(Dataset entries)
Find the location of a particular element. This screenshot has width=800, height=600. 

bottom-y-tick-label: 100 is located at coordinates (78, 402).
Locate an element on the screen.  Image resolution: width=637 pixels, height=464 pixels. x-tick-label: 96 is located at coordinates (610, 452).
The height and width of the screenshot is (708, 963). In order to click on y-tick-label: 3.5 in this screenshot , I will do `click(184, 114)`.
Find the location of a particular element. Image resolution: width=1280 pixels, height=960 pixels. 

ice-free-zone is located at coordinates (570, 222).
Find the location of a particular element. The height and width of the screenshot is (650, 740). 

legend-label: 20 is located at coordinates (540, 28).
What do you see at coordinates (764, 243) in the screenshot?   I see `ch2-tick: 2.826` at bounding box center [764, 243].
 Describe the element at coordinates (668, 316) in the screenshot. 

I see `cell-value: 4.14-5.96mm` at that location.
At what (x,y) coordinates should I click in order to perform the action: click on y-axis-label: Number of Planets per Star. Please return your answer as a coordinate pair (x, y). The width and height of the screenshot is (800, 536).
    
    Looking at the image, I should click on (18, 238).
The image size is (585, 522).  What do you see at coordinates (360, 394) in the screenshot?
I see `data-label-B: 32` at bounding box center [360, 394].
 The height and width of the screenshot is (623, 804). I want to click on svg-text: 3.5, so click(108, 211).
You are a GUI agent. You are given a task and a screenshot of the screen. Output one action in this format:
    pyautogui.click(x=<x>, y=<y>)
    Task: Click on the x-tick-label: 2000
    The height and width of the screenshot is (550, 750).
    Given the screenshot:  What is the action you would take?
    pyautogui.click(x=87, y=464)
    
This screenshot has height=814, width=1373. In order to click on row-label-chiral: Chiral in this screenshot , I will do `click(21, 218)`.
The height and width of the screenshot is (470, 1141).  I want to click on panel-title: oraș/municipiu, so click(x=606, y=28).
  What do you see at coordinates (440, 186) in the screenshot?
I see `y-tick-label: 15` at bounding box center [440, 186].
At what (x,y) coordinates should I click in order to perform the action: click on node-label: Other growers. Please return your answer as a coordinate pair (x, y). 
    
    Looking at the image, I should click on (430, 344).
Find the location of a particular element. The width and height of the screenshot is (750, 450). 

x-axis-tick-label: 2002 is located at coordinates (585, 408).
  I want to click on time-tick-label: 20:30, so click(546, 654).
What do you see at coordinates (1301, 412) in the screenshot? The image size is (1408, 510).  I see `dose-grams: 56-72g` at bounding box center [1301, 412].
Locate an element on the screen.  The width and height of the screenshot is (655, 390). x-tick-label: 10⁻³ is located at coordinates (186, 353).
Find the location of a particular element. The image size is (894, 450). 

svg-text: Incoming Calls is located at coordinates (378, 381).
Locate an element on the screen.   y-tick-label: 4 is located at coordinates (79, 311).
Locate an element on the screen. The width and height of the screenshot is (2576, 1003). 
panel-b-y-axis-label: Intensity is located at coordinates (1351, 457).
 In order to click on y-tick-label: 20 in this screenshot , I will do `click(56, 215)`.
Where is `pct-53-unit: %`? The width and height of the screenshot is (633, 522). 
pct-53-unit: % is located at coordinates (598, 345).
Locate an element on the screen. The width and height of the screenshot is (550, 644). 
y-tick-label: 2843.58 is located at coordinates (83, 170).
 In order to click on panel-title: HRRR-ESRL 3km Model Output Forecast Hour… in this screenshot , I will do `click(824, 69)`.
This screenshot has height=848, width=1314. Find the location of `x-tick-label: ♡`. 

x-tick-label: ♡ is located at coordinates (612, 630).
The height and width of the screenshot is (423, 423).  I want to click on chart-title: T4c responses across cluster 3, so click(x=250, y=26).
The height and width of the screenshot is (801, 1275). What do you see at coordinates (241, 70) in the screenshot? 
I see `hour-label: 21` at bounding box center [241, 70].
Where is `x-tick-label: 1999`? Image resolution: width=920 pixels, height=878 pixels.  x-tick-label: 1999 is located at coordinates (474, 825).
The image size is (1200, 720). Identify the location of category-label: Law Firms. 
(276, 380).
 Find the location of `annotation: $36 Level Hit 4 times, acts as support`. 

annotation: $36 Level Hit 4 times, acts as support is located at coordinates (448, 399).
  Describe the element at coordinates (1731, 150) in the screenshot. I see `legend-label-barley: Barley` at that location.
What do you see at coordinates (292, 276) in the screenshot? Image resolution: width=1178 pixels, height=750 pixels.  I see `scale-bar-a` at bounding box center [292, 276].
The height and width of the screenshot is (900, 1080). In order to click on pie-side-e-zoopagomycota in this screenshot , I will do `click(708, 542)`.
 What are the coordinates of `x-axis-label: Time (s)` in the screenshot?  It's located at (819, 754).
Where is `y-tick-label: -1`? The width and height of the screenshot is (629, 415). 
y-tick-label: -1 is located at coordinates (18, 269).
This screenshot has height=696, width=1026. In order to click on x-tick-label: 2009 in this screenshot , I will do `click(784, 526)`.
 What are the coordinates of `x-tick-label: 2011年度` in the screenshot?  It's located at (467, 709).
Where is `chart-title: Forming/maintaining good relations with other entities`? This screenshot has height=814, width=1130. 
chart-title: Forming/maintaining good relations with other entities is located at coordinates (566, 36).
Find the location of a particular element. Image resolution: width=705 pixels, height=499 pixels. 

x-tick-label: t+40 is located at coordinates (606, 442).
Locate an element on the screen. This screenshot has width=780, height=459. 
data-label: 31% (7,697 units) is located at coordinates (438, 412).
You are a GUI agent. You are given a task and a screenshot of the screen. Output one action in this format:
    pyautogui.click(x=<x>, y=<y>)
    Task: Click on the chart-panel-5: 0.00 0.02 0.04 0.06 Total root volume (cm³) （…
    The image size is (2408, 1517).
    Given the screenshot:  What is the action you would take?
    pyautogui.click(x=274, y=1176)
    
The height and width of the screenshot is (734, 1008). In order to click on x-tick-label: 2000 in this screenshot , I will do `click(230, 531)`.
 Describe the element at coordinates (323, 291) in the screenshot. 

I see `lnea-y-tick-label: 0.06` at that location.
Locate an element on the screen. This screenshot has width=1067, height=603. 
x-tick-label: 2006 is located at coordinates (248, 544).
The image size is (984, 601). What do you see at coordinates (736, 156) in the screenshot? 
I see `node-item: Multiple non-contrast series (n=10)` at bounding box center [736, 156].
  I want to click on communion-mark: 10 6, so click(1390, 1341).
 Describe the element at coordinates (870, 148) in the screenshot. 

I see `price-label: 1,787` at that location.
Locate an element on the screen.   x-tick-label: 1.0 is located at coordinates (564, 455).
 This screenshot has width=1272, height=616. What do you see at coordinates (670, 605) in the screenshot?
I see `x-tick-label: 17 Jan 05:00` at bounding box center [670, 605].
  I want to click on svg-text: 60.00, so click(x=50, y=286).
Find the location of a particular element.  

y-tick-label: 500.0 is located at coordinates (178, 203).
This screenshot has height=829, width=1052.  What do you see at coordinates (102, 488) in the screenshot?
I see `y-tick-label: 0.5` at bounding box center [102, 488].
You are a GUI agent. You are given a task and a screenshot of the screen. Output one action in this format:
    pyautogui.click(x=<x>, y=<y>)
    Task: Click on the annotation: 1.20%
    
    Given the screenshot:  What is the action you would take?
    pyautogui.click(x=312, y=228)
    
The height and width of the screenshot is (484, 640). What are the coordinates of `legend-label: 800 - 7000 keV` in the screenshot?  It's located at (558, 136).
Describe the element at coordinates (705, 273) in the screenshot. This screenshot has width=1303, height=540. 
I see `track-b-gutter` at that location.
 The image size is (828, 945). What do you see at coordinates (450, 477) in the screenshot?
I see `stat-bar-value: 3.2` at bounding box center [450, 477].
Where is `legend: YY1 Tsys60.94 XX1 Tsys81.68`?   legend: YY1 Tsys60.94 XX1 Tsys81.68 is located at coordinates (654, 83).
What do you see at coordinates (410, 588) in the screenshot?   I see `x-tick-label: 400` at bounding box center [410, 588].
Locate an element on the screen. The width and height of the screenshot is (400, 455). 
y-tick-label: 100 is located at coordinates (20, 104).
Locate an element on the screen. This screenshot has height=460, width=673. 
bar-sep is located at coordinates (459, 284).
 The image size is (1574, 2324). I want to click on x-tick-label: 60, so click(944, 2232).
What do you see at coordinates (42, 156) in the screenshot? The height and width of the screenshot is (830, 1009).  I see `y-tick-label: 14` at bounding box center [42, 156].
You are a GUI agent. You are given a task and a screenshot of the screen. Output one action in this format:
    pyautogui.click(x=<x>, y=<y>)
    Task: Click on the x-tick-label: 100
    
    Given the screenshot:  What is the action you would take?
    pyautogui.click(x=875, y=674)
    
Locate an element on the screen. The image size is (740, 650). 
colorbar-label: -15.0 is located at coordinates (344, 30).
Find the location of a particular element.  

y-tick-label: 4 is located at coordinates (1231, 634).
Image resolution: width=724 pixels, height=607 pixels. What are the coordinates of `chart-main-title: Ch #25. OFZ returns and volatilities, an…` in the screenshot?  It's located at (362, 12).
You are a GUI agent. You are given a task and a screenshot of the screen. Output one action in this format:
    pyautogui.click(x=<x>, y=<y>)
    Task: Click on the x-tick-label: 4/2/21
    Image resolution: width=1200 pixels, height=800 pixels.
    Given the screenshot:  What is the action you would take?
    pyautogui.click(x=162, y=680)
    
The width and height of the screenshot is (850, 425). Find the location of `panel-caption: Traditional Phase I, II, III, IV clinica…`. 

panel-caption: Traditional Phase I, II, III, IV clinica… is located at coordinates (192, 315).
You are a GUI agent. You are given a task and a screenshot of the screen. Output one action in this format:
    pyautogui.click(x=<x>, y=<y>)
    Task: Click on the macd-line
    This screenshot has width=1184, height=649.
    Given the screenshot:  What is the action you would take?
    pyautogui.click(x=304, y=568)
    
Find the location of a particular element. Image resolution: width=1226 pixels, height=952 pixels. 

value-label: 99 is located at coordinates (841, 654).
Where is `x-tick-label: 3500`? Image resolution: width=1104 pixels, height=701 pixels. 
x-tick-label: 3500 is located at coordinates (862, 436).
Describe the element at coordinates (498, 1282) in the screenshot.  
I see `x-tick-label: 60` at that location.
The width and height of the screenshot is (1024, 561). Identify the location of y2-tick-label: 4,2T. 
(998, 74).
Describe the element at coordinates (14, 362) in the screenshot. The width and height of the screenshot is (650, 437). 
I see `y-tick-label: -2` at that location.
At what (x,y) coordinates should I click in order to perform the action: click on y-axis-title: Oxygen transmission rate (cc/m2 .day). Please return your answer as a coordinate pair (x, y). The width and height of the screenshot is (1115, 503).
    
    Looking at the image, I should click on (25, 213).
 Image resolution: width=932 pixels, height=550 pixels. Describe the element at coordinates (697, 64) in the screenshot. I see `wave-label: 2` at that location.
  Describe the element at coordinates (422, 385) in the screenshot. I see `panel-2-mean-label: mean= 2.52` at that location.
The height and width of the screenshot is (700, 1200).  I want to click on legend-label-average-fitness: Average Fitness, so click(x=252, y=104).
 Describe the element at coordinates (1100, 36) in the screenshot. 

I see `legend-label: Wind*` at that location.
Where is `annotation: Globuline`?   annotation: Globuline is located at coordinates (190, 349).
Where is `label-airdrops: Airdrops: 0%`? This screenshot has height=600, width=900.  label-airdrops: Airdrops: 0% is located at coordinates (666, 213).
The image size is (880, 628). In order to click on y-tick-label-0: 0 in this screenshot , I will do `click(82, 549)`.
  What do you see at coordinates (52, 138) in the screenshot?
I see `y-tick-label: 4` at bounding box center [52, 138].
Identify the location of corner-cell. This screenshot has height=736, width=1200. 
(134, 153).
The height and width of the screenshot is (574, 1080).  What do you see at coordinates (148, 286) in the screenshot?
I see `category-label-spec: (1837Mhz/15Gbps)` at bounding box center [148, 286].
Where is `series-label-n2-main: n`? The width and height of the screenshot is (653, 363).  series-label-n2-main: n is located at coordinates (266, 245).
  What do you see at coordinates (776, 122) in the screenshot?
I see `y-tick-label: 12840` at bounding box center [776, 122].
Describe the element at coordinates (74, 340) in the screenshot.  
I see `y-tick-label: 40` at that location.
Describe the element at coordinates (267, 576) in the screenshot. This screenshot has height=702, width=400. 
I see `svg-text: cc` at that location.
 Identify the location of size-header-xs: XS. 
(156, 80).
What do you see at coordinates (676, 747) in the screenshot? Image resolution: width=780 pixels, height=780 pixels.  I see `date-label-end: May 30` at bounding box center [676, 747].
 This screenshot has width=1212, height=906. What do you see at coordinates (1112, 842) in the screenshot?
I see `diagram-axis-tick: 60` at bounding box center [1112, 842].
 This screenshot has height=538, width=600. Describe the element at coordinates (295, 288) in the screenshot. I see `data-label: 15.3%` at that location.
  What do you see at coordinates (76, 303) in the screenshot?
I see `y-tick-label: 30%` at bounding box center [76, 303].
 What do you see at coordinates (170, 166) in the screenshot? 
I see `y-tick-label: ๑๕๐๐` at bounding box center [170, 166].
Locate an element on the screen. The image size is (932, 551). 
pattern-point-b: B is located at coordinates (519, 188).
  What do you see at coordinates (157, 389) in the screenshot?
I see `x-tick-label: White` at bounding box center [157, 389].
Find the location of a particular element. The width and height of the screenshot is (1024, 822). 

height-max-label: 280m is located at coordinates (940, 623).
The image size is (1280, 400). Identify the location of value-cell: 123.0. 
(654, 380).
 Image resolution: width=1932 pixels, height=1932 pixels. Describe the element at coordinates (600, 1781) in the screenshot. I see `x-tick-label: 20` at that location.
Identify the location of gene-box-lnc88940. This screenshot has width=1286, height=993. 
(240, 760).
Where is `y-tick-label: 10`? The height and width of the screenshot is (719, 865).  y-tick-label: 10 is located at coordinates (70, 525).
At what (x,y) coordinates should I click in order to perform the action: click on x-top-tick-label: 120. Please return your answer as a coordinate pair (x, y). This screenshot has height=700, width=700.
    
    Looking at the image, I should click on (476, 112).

### Activity
Print the data word for word, beginning at its first line and ending with the line that contains "legend-label: 20 is".

### Exercise response
Find the location of a particular element. This screenshot has width=800, height=600. 

bottom-y-tick-label: 100 is located at coordinates (78, 402).
Locate an element on the screen.  Image resolution: width=637 pixels, height=464 pixels. x-tick-label: 96 is located at coordinates (610, 452).
The height and width of the screenshot is (708, 963). In order to click on y-tick-label: 3.5 in this screenshot , I will do `click(184, 114)`.
Find the location of a particular element. Image resolution: width=1280 pixels, height=960 pixels. 

ice-free-zone is located at coordinates (570, 222).
Find the location of a particular element. The height and width of the screenshot is (650, 740). 

legend-label: 20 is located at coordinates (540, 28).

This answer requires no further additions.